Although it’s completely normal for children to lose their baby teeth, it’s not always obvious to parents what they can do to help their little ones through the process. This can be particularly nerve-wracking for parents who might not have experienced this with their child before. We’ve assembled some helpful information for parents, along with a few simple steps you can take to help your child after that baby tooth comes out.
Baby teeth are not meant to be permanent, which is why your child will lose those baby teeth to make way for their permanent teeth. Most kids begin losing their baby teeth between the ages of 4 and 7. If your child began teething at an early age, he or she will be more likely to begin losing baby teeth at an earlier age as well.
Fortunately, losing a baby tooth rarely hurts. In fact, many kids lose baby teeth without feeling anything at all. If your child is frightened about the prospect of losing a tooth, ease their fears by telling them that it won’t be painful. And introducing them to the tooth fairy will probably help as well! Once they find out about the tooth fairy, some kids get a little antsy and might try to pull a loose baby tooth before it’s ready to come out. Warn your child against doing this, since it can result in a broken root that might become infected.
Once your child actually loses the tooth, you might see a small amount of bleeding, but usually simply swishing with a little water will eliminate the bleeding. If bleeding continues, just have your child bite down on a piece of clean gauze for a short time until it stops.
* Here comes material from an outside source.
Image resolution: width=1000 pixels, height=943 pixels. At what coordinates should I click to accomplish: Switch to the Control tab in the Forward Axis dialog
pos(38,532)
What to Do When Your Child Loses a Permanent Tooth
If your child loses a permanent tooth, try to save the tooth if possible. Rinse it off with water and store it in milk until you can take it into your dentist’s office. Chances are your child’s gum will be bleeding from the socket where the tooth was, so have your little one rinse out his or her mouth with water, and then bite down on a piece of clean gauze to stop the bleeding. And most importantly of all – call your dentist right away. The sooner you take your child into the dentist, the higher the chances are that the dentist will be able to save the tooth.